4. Master the Art of Hydration
Dehydration is a sneaky factor that often worsens jet lag symptoms. Being stuck in a dry airplane cabin for hours doesn’t help, which is why it’s so important to stay ahead of the hydration game.
Drink Up
Aim to drink water consistently throughout your flight and upon landing. Carry a reusable water bottle and refill it whenever you can (many airports have hydration stations). Avoid alcohol, which can dehydrate you, and save the celebratory cocktail for when you’re fully settled.
Eat Hydrating Foods
Snacking on hydrating fruits like oranges, cucumbers, or watermelon can keep you feeling fresh. Soups or broths are also excellent options, particularly if you need a little comfort food during your adjustment period.
5. Fine-Tune Your Sleep Schedule
Getting quality rest is a major component in defeating jet lag. Adjusting your bedtime and morning routine creates a strong foundation for your body to adapt.
Use the 15-Minute Rule
If you can’t fall asleep in your new time zone, try this trick. Every night, go to bed 15 minutes earlier or later than usual (depending on the time difference) until you align with the local schedule. It’s a gentler approach to resetting your internal clock without feeling forced.
Try Melatonin
Melatonin supplements can signal to your body that it’s time to sleep, making them helpful when adjusting to a new time zone. Take them about 30 minutes before bed—but only for the first few nights to avoid relying on them long-term.
6. Move Your Body
Exercise gets your blood flowing, wakes up your muscles, and helps counteract the stiffness of long flights. A little movement is all it takes to start feeling more like yourself.
Start Small
You don’t need a gym to make a difference. Simple stretches in your hotel room, a brisk walk around the neighborhood, or even a quick swim in the hotel pool can work wonders.
Time It Right
If you exercise in the morning, it’ll wake you up and help you feel energized for the day. If you prefer late-afternoon or evening workouts, try to keep it light so it doesn’t interfere with your ability to fall asleep.

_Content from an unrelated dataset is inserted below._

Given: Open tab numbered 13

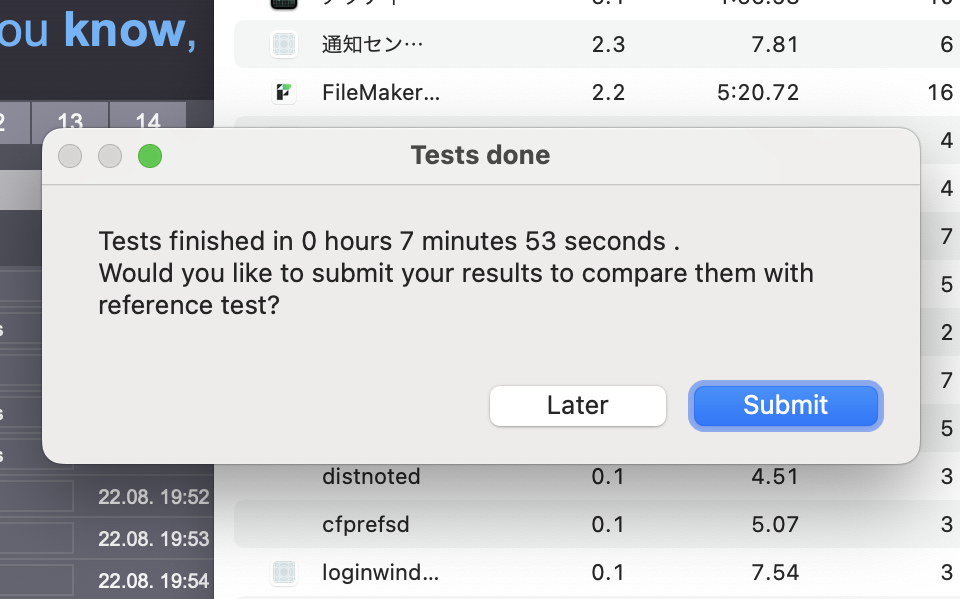Looking at the screenshot, I should (70, 120).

7. Fuel Your Body With the Right Foods
What you eat can have a surprising impact on how fast you recover from jet lag. Fuel your system with energizing, nutrient-dense meals that support your physical and mental well-being.
Focus on Protein and Fiber
Start your day with a protein-packed breakfast to boost your energy levels. Pair it with some fiber-rich foods, like whole grains or fresh fruit, to keep you feeling full while promoting good digestion.
Avoid Heavy Dinners
If you’re adjusting to a new time zone, avoid overly heavy or rich dinners that might keep you awake or disrupt your sleep. Instead, opt for lighter meals packed with lean protein and colorful vegetables.
8. Don’t Obsess Over the Clock
Jet lag recovery isn’t an exact science, and it often takes a little time to fully adjust to a new rhythm. Give yourself some grace and focus on enjoying your new surroundings.
Go With the Flow
Not every day will perfectly align with your plans, and that’s okay. Some days you may crash earlier than planned or need that extra coffee to keep going. The important thing is to listen to your body and allow it to adapt naturally.